'''
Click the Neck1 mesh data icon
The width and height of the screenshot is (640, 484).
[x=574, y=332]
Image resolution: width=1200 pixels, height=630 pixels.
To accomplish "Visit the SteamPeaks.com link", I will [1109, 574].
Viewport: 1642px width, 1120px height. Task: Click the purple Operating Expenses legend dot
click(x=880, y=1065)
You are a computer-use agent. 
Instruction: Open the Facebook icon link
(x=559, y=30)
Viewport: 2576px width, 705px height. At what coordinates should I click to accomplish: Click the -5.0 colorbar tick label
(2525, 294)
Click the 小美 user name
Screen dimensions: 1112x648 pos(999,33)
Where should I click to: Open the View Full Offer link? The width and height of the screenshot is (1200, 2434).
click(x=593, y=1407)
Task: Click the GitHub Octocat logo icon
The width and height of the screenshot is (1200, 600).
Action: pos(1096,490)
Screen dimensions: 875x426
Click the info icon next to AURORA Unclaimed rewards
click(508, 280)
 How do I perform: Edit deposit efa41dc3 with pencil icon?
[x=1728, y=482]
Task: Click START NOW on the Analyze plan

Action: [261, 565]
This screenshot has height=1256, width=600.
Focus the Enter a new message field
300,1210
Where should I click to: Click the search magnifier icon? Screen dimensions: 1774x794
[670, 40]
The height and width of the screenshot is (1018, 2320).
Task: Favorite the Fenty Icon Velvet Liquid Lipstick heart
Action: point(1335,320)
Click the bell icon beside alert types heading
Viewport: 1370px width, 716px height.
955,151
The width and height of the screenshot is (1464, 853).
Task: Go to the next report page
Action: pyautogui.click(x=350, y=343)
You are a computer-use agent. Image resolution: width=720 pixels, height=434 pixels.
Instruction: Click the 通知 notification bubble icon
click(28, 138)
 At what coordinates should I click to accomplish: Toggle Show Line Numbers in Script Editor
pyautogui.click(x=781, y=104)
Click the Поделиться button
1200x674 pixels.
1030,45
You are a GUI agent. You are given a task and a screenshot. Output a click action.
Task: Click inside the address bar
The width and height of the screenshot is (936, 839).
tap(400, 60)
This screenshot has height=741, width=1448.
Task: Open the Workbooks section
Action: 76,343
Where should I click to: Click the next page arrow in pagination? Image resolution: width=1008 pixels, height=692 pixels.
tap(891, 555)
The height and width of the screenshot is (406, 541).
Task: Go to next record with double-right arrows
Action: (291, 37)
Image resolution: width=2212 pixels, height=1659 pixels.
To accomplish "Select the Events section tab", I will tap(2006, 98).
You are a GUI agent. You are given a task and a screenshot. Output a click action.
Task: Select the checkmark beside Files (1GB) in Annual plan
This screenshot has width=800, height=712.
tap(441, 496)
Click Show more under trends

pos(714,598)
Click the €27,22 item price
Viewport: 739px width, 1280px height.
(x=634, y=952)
'''
_Task requirements:_
Please reproduce the lines above from the line with "This screenshot has height=1256, width=600." up to and including the line with "Action: pyautogui.click(x=350, y=343)", swapping "magnifier" for "magnifying glass" and leaving everything else unchanged.

_Correct result:_
This screenshot has height=1256, width=600.
Focus the Enter a new message field
300,1210
Where should I click to: Click the search magnifying glass icon? Screen dimensions: 1774x794
[670, 40]
The height and width of the screenshot is (1018, 2320).
Task: Favorite the Fenty Icon Velvet Liquid Lipstick heart
Action: point(1335,320)
Click the bell icon beside alert types heading
Viewport: 1370px width, 716px height.
955,151
The width and height of the screenshot is (1464, 853).
Task: Go to the next report page
Action: pyautogui.click(x=350, y=343)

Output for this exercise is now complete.